╭─ DATA SHOWN

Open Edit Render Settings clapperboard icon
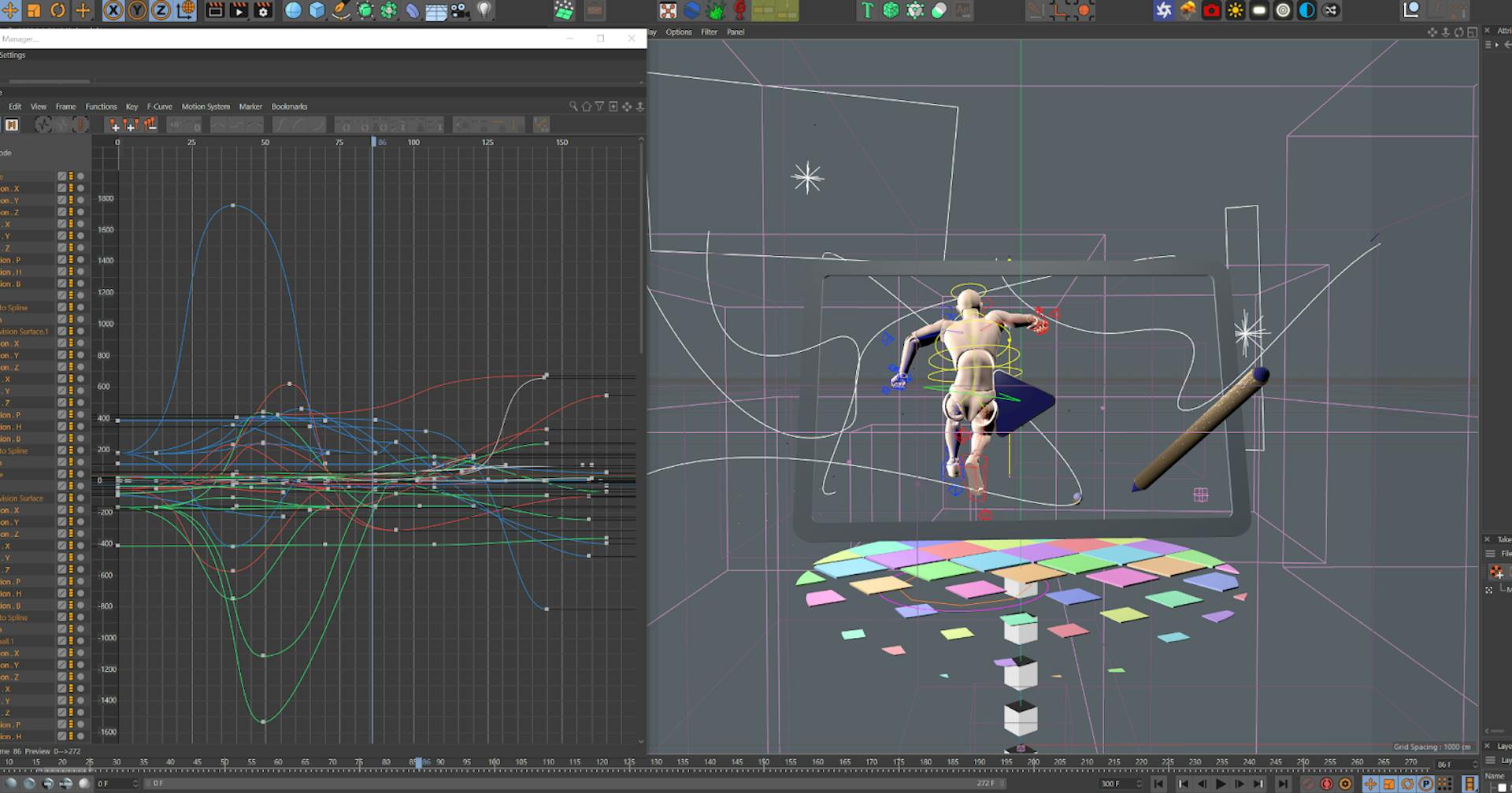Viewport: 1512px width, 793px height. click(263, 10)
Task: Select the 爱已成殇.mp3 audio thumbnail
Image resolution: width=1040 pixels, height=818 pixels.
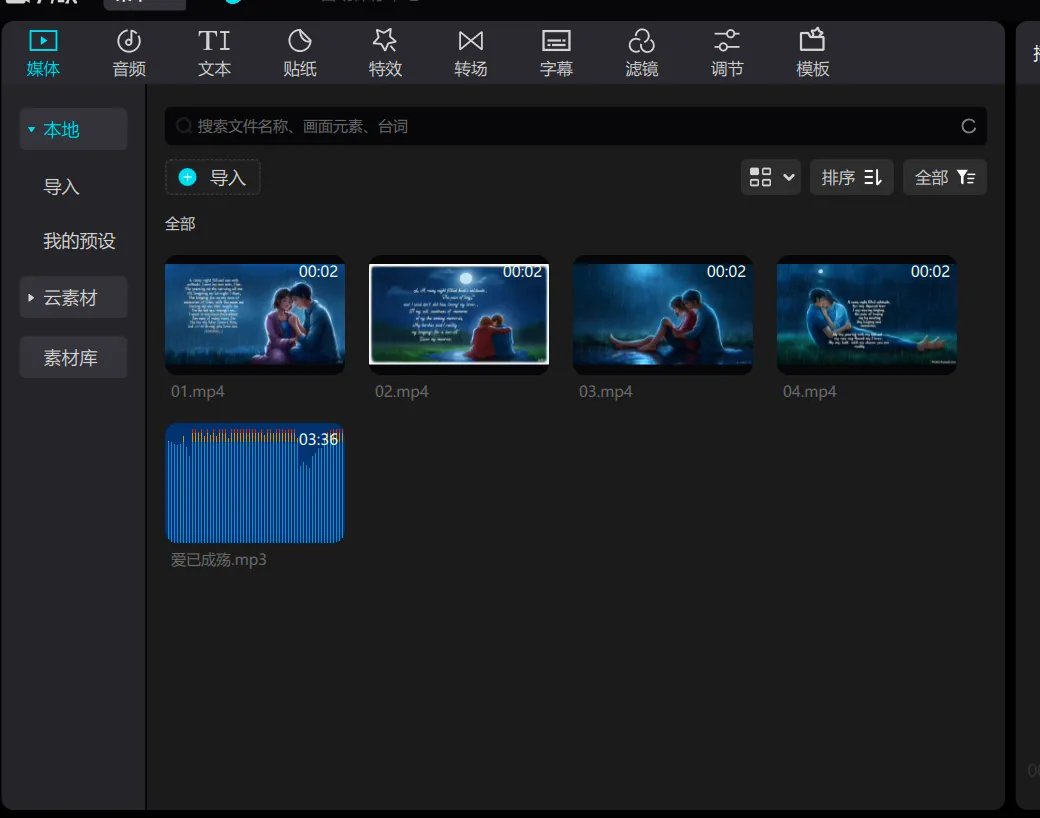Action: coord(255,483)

╰─

### TASK TO CARRY OUT:
From the line that contains "Task: Select the 爱已成殇.mp3 audio thumbnail" to the final line of the entries, reproduce every line exactly, both ends included. Leave out all pictures.

### REPLY TO THE EXERCISE:
Task: Select the 爱已成殇.mp3 audio thumbnail
Image resolution: width=1040 pixels, height=818 pixels.
Action: coord(255,483)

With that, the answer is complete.